Dataset entries

——————————

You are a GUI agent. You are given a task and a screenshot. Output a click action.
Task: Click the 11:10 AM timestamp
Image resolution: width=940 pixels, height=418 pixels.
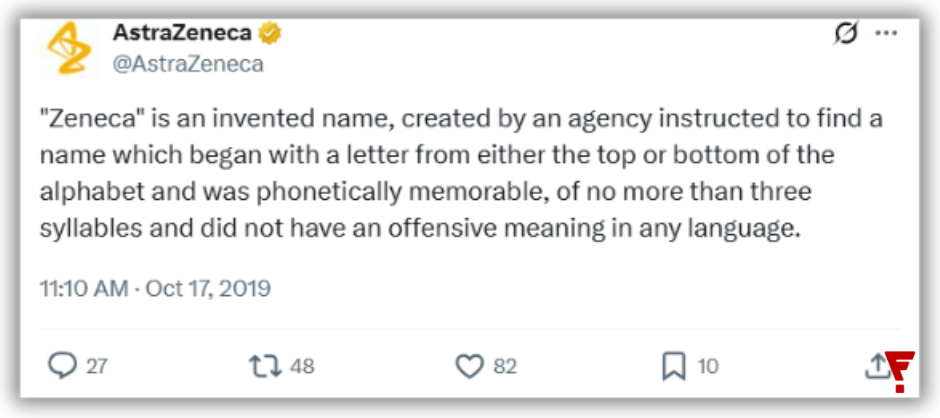tap(84, 289)
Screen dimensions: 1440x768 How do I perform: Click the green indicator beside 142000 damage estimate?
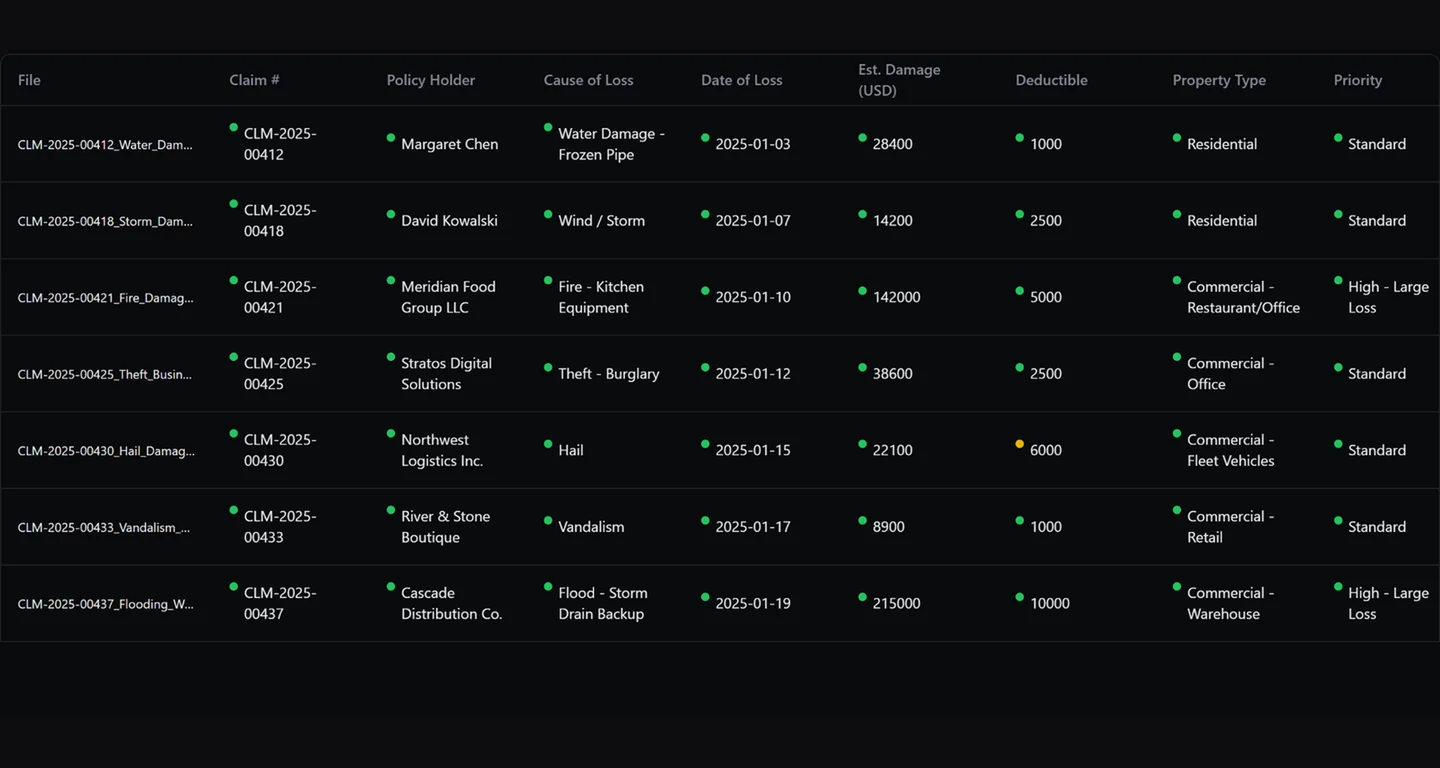click(860, 292)
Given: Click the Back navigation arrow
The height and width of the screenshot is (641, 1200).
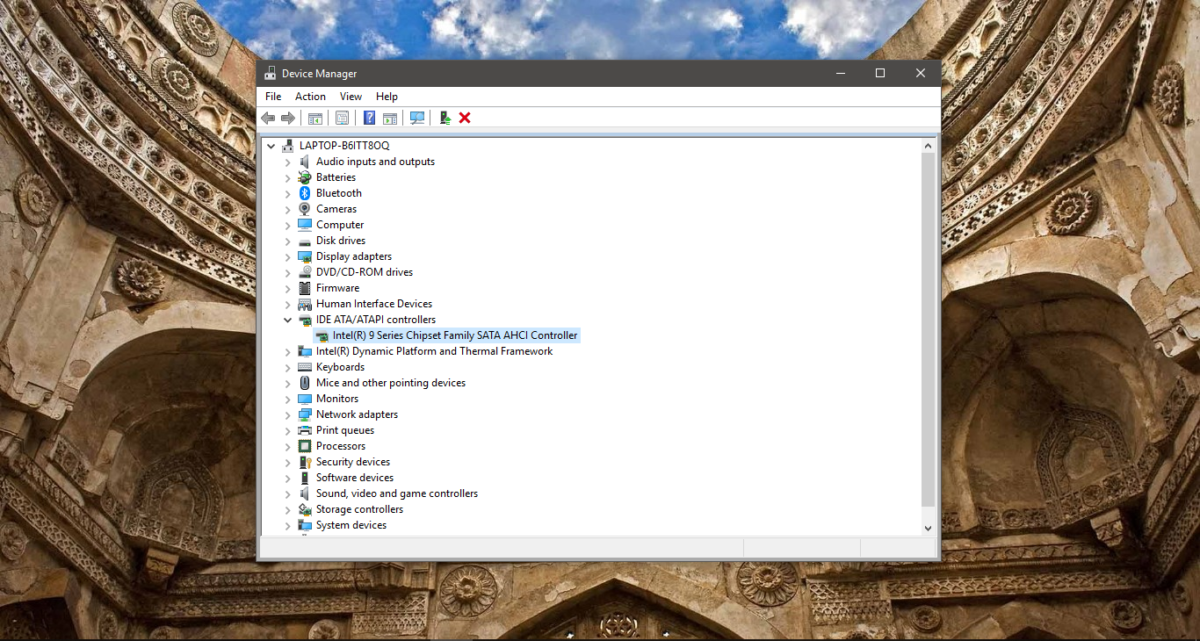Looking at the screenshot, I should (x=267, y=117).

——————————

**TRY IT:**
In the copy, include every record exactly and no pictures at all.

**ANSWER TO THE PROBLEM:**
You are a GUI agent. You are given a task and a screenshot. Output a click action.
Task: Click the 11:10 AM timestamp
Image resolution: width=940 pixels, height=418 pixels.
tap(84, 289)
Screen dimensions: 1440x768 How do I perform: Click the green indicator beside 142000 damage estimate?
click(860, 292)
Given: Click the Back navigation arrow
The height and width of the screenshot is (641, 1200).
Looking at the screenshot, I should (x=267, y=117).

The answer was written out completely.